• _EXERCISE REQUIREMENTS_: Can you output every line of the records below verbatim, omitting the pictures?

• _GIVEN ENTRIES_:
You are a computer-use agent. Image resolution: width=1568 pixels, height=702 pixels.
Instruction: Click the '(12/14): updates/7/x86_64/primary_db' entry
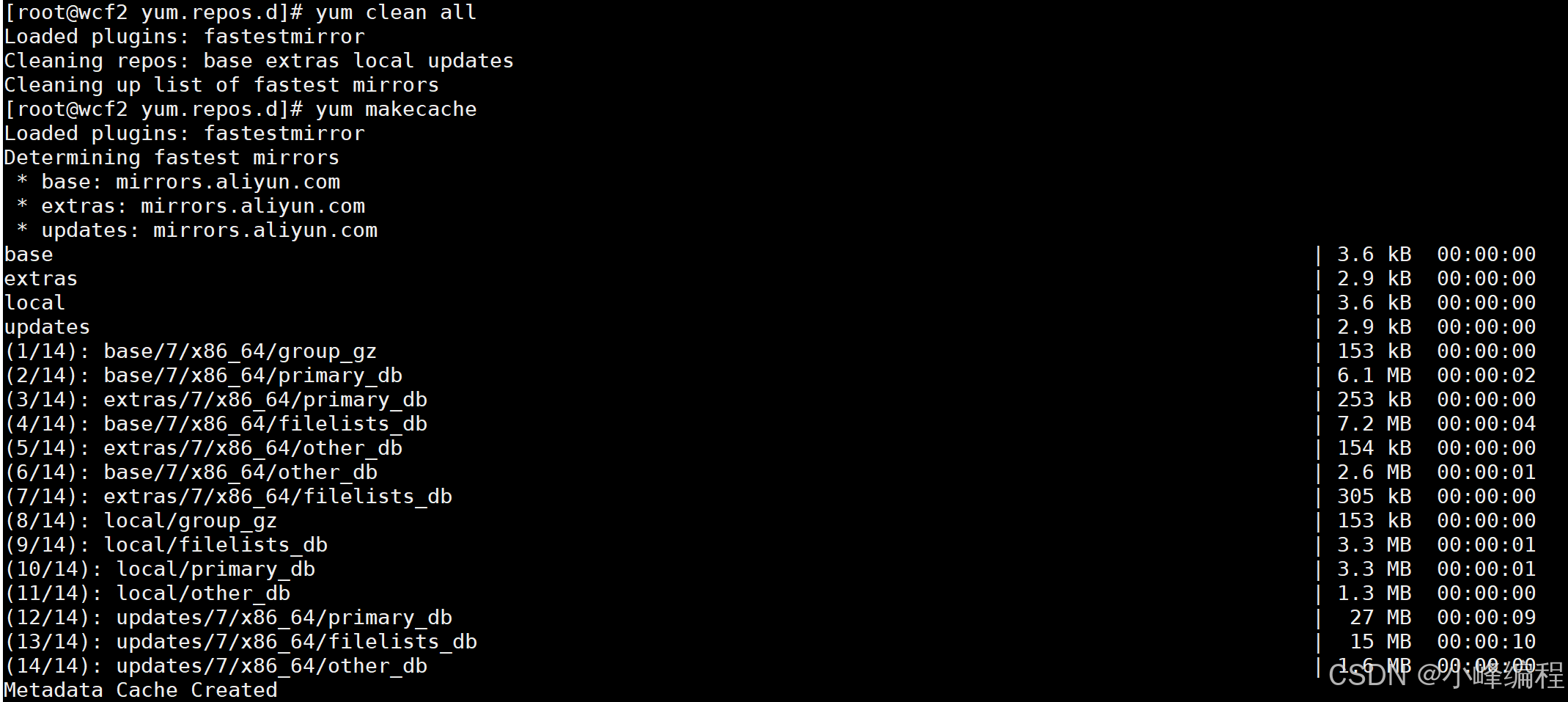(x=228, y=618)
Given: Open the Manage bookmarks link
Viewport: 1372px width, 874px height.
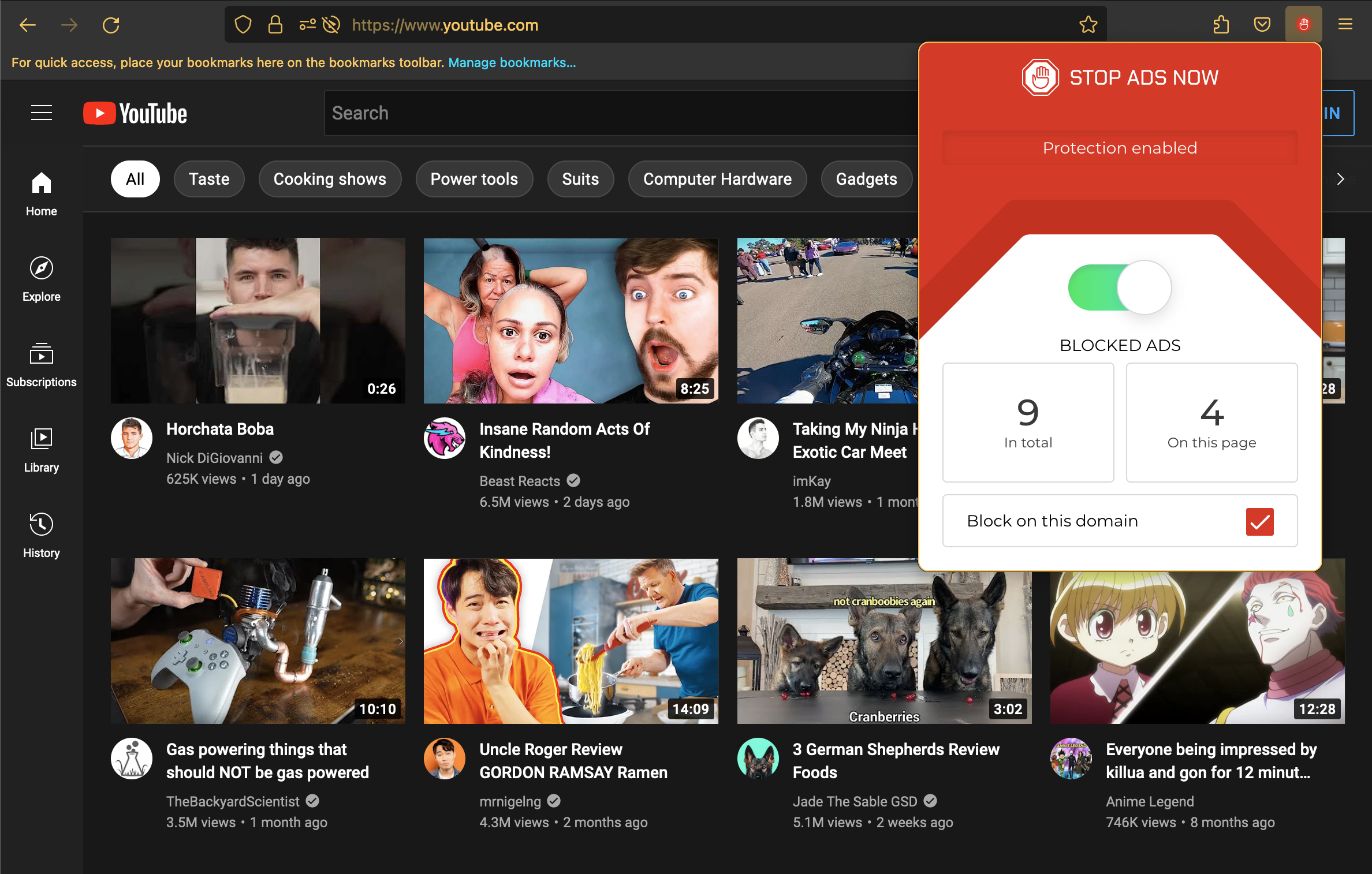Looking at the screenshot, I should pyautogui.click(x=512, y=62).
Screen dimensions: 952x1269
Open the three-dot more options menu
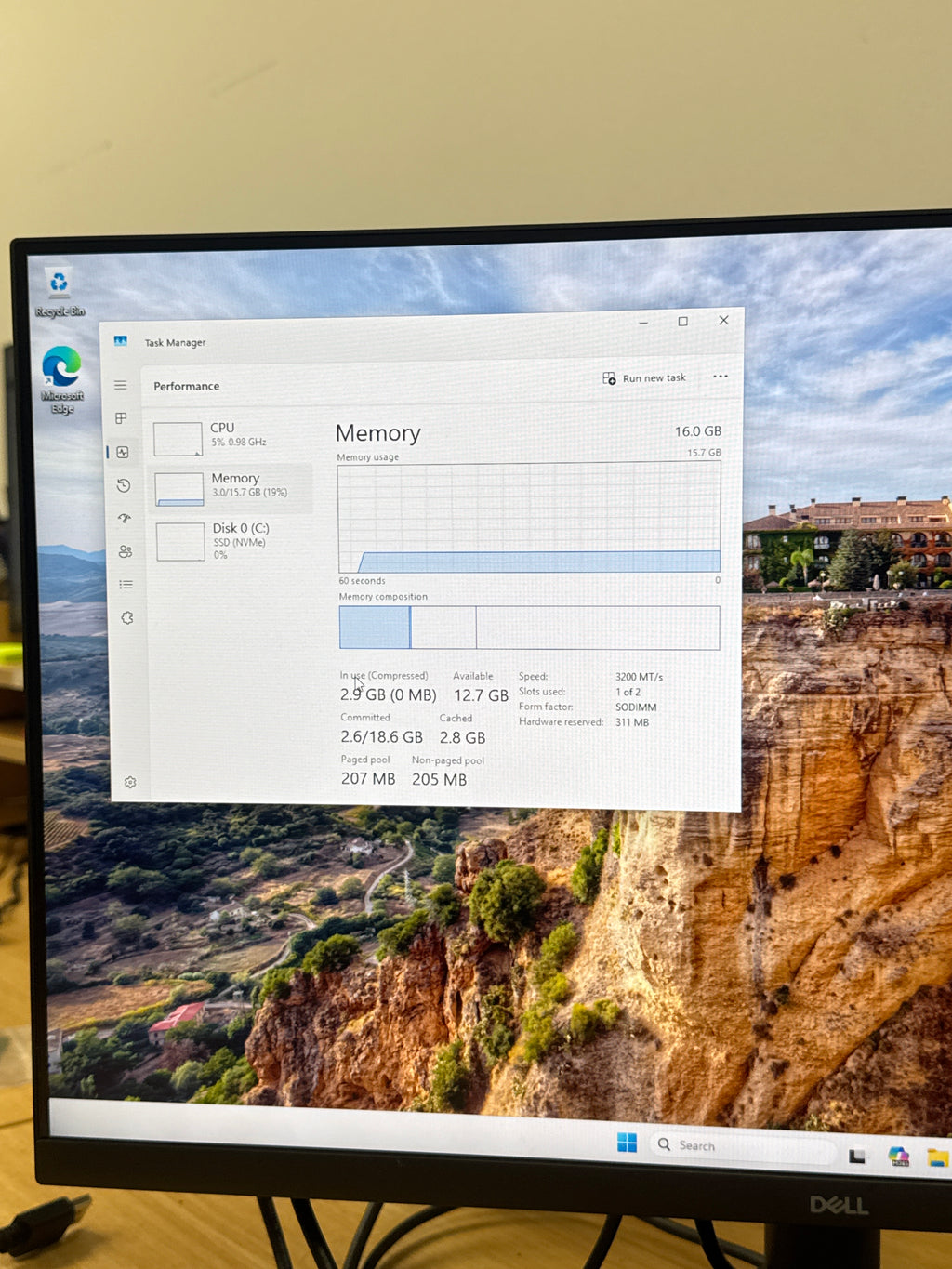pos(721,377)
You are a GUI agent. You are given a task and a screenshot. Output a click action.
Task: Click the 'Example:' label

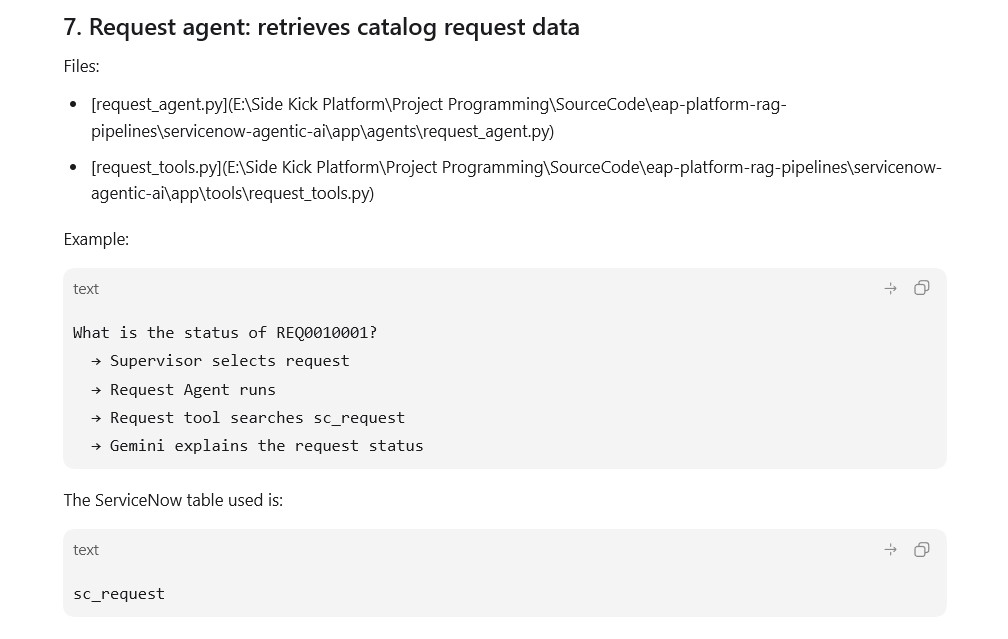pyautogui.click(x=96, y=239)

• _EXERCISE OUTPUT_:
You are a computer-use agent. Image resolution: width=1568 pixels, height=702 pixels.
Instruction: Click the '(12/14): updates/7/x86_64/primary_db' entry
(x=228, y=618)
Given: Open the Manage bookmarks link
Viewport: 1372px width, 874px height.
Looking at the screenshot, I should pyautogui.click(x=512, y=62).
Screen dimensions: 952x1269
Open the three-dot more options menu
pos(721,377)
You are a GUI agent. You are given a task and a screenshot. Output a click action.
Task: Click the 'Example:' label

pyautogui.click(x=96, y=239)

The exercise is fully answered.